Example for CausalGraph:

 from typing import List
from cai_causal_graph import CausalGraph
from cai_causal_graph.identify_utils import identify_markov_boundary

# define a causal graph
cg = CausalGraph()
cg.add_edge('u', 'b')
cg.add_edge('v', 'c')
cg.add_edge('b', 'a') # 'b' is a parent of 'a'
cg.add_edge('c', 'a') # 'c' is a parent of 'a'
cg.add_edge('a', 'd') # 'd' is a child of 'a'
cg.add_edge('a', 'e') # 'e' is a child of 'a'
cg.add_edge('w', 'f')
cg.add_edge('f', 'd') # 'f' is a parent of 'd', which is a child of 'a'
cg.add_edge('d', 'x')
cg.add_edge('d', 'y')
cg.add_edge('g', 'e') # 'g' is a parent of 'e', which is a child of 'a'
cg.add_edge('g', 'z')

# compute Markov boundary for node 'a'; output: ['b', 'c', 'd', 'e', 'f', 'g']
# parents: 'b' and 'c', children: 'd' and 'e', and other parents of children are 'f' and 'g'
# note the order may not match but the elements will be those six.
markov_boundary: List[str] = identify_markov_boundary(cg, node='a')

Example for Skeleton:

 from typing import List
from cai_causal_graph import Skeleton
from cai_causal_graph.identify_utils import identify_markov_boundary

# use causal graph from above and get is skeleton
skeleton: Skeleton = cg.skeleton

# compute Markov boundary for node 'a'; output: ['b', 'c', 'd', 'e']
# as we have no directional information in the undirected skeleton, the neighbors of 'a' are returned.
# note the order may not match but the elements will be those four.
markov_boundary: List[str] = identify_markov_boundary(skeleton, node='a')

Arguments:

  • graph: The graph given by a CausalGraph or Skeleton instance. If a CausalGraph is provided, it must be a DAG, i.e. it must only contain directed edges and be acyclic, otherwise a TypeError is raised.
  • node: The node or its identifier.

Returns:

A list of all node identifiers for the nodes in the Markov boundary of node.

identify_colliders

def identify_colliders(graph: CausalGraph,
unshielded_only: bool = False) -> List[str]

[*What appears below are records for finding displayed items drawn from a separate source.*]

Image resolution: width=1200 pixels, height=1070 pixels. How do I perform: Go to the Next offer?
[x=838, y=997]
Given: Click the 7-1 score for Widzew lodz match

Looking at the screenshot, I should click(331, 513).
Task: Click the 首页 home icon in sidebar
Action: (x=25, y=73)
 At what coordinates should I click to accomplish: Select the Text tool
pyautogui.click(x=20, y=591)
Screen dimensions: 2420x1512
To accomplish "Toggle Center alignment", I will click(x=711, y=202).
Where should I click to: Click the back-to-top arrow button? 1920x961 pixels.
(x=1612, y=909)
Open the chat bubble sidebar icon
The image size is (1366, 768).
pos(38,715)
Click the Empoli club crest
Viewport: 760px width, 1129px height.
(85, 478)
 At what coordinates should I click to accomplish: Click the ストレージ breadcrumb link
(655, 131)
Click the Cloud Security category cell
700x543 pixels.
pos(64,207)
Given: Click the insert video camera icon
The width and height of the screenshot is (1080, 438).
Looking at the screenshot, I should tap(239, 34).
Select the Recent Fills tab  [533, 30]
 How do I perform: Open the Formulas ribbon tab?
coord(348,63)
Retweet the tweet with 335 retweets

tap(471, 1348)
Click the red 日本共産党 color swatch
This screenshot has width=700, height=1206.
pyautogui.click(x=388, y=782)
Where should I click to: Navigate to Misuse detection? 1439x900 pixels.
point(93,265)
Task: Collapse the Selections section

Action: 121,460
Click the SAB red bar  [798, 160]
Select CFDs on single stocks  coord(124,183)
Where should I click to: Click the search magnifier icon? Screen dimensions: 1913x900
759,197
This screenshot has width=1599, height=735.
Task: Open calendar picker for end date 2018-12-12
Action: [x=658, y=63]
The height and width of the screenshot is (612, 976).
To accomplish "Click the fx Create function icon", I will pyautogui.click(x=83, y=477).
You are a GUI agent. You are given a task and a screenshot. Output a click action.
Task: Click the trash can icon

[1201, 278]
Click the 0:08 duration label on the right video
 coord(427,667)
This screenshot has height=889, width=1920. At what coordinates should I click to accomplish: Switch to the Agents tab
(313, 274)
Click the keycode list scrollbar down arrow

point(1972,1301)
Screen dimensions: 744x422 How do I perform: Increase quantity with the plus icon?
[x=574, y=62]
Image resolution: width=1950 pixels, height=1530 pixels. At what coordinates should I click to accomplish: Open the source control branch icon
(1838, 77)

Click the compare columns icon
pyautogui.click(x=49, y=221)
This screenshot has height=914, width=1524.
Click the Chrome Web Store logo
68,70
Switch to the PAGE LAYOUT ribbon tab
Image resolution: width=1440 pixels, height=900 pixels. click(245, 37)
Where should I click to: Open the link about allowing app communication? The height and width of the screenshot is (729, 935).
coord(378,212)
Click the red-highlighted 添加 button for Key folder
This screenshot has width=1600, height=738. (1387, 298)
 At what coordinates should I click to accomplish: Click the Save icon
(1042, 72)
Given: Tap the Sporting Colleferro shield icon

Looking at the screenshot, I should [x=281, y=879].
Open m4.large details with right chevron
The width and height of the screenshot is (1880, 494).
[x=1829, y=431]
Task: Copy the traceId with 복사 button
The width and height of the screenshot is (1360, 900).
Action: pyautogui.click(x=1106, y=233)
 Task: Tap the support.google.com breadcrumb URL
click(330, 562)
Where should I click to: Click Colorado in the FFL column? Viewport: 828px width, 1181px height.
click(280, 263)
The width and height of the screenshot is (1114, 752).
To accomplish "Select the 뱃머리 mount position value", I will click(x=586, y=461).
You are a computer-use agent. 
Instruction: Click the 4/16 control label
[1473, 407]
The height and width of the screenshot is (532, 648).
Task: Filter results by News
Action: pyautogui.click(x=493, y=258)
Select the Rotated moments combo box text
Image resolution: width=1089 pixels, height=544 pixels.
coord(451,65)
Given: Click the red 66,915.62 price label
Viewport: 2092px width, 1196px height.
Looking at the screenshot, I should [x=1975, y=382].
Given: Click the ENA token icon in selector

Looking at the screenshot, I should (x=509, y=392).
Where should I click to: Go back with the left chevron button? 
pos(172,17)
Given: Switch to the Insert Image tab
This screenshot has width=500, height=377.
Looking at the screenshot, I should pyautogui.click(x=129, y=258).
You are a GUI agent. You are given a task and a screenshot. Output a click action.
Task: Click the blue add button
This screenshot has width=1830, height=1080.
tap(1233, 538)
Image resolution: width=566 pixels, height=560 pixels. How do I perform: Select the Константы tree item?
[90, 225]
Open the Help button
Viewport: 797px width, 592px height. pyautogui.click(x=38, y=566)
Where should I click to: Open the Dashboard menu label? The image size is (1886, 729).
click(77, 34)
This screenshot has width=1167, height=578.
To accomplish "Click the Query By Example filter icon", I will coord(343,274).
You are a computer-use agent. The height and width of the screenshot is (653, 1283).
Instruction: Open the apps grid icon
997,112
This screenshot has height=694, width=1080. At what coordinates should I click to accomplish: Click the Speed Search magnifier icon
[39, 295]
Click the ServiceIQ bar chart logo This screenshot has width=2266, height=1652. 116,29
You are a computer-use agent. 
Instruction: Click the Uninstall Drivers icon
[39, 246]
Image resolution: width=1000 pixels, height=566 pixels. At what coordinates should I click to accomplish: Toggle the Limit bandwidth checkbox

Identify all the collider nodes in the provided graph.

Arguments:

  • graph: The graph given by a CausalGraph instance.
  • unshielded_only: If True, only unshielded colliders are returned. If False, all colliders are returned. Default is False. A collider is unshielded if there is no edge between any of its parents.

Returns:

A list of all node identifiers for the collider nodes in the graph.